**TEXTE FOURNI**
-=-=-=-=-

Poupées de son, poupées de cire

Microphones à bonnettes, tables de mixage, casques et perches ont envahi récemment le festival de Clermont-Ferrand dans le cadre d’une rétrospective autour du son, qui n’a rien du parent pauvre du cinéma. La désarticulation de l’image et du son est source de comique et de quiproquos. Le travail sonore permet l’établissement d’un hors-champ contaminateur qui distille de la tension dans le corps du métrage. Ses possibles interprétations donnent lieu à une narration complexe et à la suggestion. Parmi plusieurs propositions passionnantes, quatre films de la rétrospective s’emparent des vertus du son avec maîtrise et inventivité : Son seul, Svømmeren, On the origin of fear et La peur, petit chasseur.

Son seul

Film de fin d’études de la Fémis, Son Seul incarne l’achèvement de l’apprentissage de Nina Maïni de la discipline sonore. Ingénieure du son, Son seul est son unique film en tant que réalisatrice, ce qui est peut-être regrettable lorsque l’on mesure l’habileté du travail sonore, ainsi que la mise en place réussie d’un burlesque très ingénieux. Dans le film de Nina Maïni, un ingénieur du son et son perchman doivent enregistrer des sons seuls afin de finaliser leur travail.

Le film s’ouvre avec une séquence du tournage, deux enfants soufflent dans un crocodile gonflable au bord de la mer. Cette situation première, de jeu, d’entente, de travail époumoné en duo, est un écho au tandem adulte, incarné par Philippe Duquesne et Pascal Demolon. La quête des sons seuls, l’impossible captation d’un cri de mouette sans le doux roulis des vagues, sont liées plastiquement à l’enfance. Dans la voiture, les deux personnages à l’avant sont séparés dans le cadre par la présence sur le siège arrière de la bouée gonflable. Cette scission par le crocodile introduit la déchirure relative de ces personnages : le perchman abandonne l’ingénieur son sur leur prochain projet afin de lui-même atteindre ce statut. On assiste à une forme de traîtrise autant qu’à une rupture, vite remise en cause par la créativité et la vivacité avec laquelle le perchman essaie d’attraper en plein vol le cri de l’oiseau pour l’offrir à son ami. Les mots usuels ne suffisent pas pour témoigner l’affection complice que l’un et l’autre se portent, il faut aller du côté du son ; ce qui les lie plus que ce qui les sépare. Son seul rend hommage à cette invention caractéristique des métiers du son. D’autres films de la rétrospective portent ce parti pris de la débrouille, de l’ingéniosité et in fine d’une profession qui regarde du côté des illuminations et des jeux de l’enfance.

-=-=-=-=-

**CONSIGNES**
A: Les affirmations suivantes concordent-elles avec l'article sur la rétrospective sonore ? (i) Son seul est un film de fin d'études de la Fémis. (ii) Nina Maïni a réalisé plusieurs films. (iii) Dans la voiture, la bouée gonflable occupe le siège avant. Pour chacune, répondez par oui ou par non et citez les mots décisifs de l'article.
B: Pouvez-vous reproduire à l'identique le passage de l'article sur la rétrospective sonore qui va de « Poupées de son, poupées » jusqu'à « peur, petit chasseur. » ?
C: Pouvez-vous écrire la suite de l'article sur la rétrospective sonore, en reprenant après sa dernière phrase ?
Les enregistrements ne jouent aucun rôle dans ce travail.

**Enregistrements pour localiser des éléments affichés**
-=-=-=-=-

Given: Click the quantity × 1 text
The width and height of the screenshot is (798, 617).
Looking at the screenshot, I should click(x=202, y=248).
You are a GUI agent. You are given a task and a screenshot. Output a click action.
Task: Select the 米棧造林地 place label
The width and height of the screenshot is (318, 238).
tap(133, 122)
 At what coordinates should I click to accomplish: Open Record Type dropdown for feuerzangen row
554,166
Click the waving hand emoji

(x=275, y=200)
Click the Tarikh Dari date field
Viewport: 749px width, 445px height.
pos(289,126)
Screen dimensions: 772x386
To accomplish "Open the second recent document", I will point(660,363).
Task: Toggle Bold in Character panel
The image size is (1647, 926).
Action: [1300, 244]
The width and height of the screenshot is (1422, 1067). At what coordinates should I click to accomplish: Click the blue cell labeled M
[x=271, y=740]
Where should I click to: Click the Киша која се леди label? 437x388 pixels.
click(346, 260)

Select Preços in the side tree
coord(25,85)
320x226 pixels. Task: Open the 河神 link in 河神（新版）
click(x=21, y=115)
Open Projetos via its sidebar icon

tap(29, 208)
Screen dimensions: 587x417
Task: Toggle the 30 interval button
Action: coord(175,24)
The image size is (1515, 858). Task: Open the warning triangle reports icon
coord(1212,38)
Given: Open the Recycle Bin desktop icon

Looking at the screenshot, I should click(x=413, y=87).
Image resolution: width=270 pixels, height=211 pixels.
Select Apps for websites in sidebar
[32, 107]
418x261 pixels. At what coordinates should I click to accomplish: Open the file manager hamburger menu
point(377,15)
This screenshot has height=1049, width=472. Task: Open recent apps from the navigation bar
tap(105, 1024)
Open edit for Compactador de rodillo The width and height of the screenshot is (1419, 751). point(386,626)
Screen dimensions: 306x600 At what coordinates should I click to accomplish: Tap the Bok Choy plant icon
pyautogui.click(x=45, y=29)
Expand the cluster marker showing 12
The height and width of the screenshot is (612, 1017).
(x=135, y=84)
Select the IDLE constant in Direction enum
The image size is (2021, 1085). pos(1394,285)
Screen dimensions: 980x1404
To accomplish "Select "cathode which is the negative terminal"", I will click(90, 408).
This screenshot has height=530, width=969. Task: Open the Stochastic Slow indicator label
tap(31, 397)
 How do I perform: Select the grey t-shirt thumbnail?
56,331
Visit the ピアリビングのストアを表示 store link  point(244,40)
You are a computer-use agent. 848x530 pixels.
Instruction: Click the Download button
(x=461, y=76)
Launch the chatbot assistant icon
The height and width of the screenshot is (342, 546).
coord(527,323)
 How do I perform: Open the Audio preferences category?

-=-=-=-=-

**RÉPONSES AUX EXERCICES**
A:
(i) Oui : « Film de fin d’études de la Fémis, Son Seul incarne l’achèvement de l’apprentissage de Nina Maïni de la discipline sonore. »
(ii) Non : « Son seul est son unique film en tant que réalisatrice »
(iii) Non : « par la présence sur le siège arrière de la bouée gonflable »

B:
Poupées de son, poupées de cire

Microphones à bonnettes, tables de mixage, casques et perches ont envahi récemment le festival de Clermont-Ferrand dans le cadre d’une rétrospective autour du son, qui n’a rien du parent pauvre du cinéma. La désarticulation de l’image et du son est source de comique et de quiproquos. Le travail sonore permet l’établissement d’un hors-champ contaminateur qui distille de la tension dans le corps du métrage. Ses possibles interprétations donnent lieu à une narration complexe et à la suggestion. Parmi plusieurs propositions passionnantes, quatre films de la rétrospective s’emparent des vertus du son avec maîtrise et inventivité : Son seul, Svømmeren, On the origin of fear et La peur, petit chasseur.

C:
Nina Maïni réinvestit les codes du burlesque, en jouant sur un couple un peu dépareillé, qui n’est pas sans rappeler celui de Laurel et Hardy. Les deux partenaires se noient dans un paysage souvent saisi en plan de grand ensemble. Ce sont de petites poupées de son qui s’agitent, sur une plage, comme les enfants de la première séquence s’essoufflaient pour gonfler leur crocodile. Petit clin d’œil aux films de Charlie Chaplin, un plan saisit les deux compères marchant vers un horizon infini sur la plage, avant que le film ne rebondisse : il existe un après Chaplin, un nouveau burlesque. Le travail du son est un artisanat, fait de connivences et de fulgurances. Plus qu’un auteur et son film, le cinéma, c’est un ensemble d’individus réunis pour un seul objet. La rétrospective de Clermont-Ferrand le rappelle en présentant les merveilleux à-côtés de la réalisation d’un film.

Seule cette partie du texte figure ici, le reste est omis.